[[ Source data open ]]

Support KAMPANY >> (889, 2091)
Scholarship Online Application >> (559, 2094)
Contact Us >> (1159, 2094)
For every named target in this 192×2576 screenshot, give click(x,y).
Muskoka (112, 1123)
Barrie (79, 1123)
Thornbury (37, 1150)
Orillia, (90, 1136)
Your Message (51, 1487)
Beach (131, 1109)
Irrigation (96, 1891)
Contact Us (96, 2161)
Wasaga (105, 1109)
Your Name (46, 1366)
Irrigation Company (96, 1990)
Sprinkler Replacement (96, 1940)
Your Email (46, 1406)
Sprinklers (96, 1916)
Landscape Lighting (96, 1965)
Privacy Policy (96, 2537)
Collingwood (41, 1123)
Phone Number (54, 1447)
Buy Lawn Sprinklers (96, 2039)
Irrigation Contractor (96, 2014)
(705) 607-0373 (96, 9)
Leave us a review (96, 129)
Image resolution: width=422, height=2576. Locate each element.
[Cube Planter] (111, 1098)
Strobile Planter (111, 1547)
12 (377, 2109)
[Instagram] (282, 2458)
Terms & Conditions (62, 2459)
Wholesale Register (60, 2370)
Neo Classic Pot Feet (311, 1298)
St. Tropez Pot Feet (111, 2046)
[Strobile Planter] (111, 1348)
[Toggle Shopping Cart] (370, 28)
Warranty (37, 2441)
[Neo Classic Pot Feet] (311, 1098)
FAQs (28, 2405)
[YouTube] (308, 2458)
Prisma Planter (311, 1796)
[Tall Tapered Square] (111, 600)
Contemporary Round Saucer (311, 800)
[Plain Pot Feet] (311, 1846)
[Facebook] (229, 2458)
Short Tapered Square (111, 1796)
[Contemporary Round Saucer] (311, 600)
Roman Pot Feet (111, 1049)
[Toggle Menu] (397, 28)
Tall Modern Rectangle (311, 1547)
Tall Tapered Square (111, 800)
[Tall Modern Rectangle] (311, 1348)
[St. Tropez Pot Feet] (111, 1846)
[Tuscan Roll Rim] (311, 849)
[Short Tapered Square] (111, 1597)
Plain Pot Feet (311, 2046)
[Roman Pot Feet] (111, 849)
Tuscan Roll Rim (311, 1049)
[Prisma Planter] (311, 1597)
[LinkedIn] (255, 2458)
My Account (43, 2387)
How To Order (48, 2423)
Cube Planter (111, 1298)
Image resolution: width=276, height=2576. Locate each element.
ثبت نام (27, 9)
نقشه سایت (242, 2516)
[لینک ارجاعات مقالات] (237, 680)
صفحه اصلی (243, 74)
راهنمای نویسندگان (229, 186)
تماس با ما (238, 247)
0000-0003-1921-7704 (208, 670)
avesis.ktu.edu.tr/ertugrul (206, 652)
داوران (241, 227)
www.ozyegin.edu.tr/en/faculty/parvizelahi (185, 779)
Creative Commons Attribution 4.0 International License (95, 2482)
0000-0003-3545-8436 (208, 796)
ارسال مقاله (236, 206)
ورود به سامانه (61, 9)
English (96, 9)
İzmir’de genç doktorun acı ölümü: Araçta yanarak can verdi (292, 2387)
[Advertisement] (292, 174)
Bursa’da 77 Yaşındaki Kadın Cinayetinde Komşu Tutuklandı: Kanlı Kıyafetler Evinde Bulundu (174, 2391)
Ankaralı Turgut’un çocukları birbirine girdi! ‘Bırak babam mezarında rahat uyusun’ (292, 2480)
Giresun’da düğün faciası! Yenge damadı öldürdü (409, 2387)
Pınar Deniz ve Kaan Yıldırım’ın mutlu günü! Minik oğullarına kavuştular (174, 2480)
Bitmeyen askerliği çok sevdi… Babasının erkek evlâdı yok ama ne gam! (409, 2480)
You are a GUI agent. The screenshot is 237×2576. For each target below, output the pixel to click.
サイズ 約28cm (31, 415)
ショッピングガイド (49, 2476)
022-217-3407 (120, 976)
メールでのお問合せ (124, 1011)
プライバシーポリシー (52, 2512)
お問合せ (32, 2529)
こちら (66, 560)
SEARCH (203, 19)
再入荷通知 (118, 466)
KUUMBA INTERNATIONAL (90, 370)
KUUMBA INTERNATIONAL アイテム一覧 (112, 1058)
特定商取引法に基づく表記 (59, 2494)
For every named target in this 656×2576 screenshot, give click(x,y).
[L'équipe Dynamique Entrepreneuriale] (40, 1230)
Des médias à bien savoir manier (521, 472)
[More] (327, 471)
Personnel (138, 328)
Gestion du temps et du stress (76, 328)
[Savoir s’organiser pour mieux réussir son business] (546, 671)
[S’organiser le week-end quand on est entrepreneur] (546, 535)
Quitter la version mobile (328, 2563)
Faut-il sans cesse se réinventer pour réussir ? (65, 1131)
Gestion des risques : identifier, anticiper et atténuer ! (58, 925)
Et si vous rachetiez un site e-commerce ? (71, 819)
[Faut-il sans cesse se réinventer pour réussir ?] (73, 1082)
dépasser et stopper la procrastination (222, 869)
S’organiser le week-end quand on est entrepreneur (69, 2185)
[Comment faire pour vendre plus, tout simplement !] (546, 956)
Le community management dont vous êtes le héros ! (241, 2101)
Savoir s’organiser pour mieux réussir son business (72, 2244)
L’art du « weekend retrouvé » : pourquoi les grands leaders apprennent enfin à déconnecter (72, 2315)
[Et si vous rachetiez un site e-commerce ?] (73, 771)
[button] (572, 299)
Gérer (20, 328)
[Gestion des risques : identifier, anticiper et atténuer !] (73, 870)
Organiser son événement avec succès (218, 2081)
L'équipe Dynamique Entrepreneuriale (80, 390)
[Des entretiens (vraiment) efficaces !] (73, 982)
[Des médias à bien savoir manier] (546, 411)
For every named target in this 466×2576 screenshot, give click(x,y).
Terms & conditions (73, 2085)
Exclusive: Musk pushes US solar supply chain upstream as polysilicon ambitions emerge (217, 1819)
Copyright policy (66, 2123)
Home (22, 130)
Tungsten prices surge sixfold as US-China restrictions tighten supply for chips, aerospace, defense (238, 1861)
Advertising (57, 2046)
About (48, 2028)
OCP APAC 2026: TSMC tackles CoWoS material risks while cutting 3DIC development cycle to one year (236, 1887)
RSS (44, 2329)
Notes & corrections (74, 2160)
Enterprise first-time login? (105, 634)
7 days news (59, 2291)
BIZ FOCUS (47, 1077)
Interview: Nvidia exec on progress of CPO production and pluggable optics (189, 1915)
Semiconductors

[[ Source data closed ]]

▶ Task:
Output exactly the lines of the material above from the one containing "You are a GUI" up to and including the one containing "Gérer (20, 328)".

▶ Exercise answer:
You are a GUI agent. The screenshot is 237×2576. For each target below, output the pixel to click.
サイズ 約28cm (31, 415)
ショッピングガイド (49, 2476)
022-217-3407 (120, 976)
メールでのお問合せ (124, 1011)
プライバシーポリシー (52, 2512)
お問合せ (32, 2529)
こちら (66, 560)
SEARCH (203, 19)
再入荷通知 (118, 466)
KUUMBA INTERNATIONAL (90, 370)
KUUMBA INTERNATIONAL アイテム一覧 (112, 1058)
特定商取引法に基づく表記 (59, 2494)
For every named target in this 656×2576 screenshot, give click(x,y).
[L'équipe Dynamique Entrepreneuriale] (40, 1230)
Des médias à bien savoir manier (521, 472)
[More] (327, 471)
Personnel (138, 328)
Gestion du temps et du stress (76, 328)
[Savoir s’organiser pour mieux réussir son business] (546, 671)
[S’organiser le week-end quand on est entrepreneur] (546, 535)
Quitter la version mobile (328, 2563)
Faut-il sans cesse se réinventer pour réussir ? (65, 1131)
Gestion des risques : identifier, anticiper et atténuer ! (58, 925)
Et si vous rachetiez un site e-commerce ? (71, 819)
[Faut-il sans cesse se réinventer pour réussir ?] (73, 1082)
dépasser et stopper la procrastination (222, 869)
S’organiser le week-end quand on est entrepreneur (69, 2185)
[Comment faire pour vendre plus, tout simplement !] (546, 956)
Le community management dont vous êtes le héros ! (241, 2101)
Savoir s’organiser pour mieux réussir son business (72, 2244)
L’art du « weekend retrouvé » : pourquoi les grands leaders apprennent enfin à déconnecter (72, 2315)
[Et si vous rachetiez un site e-commerce ?] (73, 771)
[button] (572, 299)
Gérer (20, 328)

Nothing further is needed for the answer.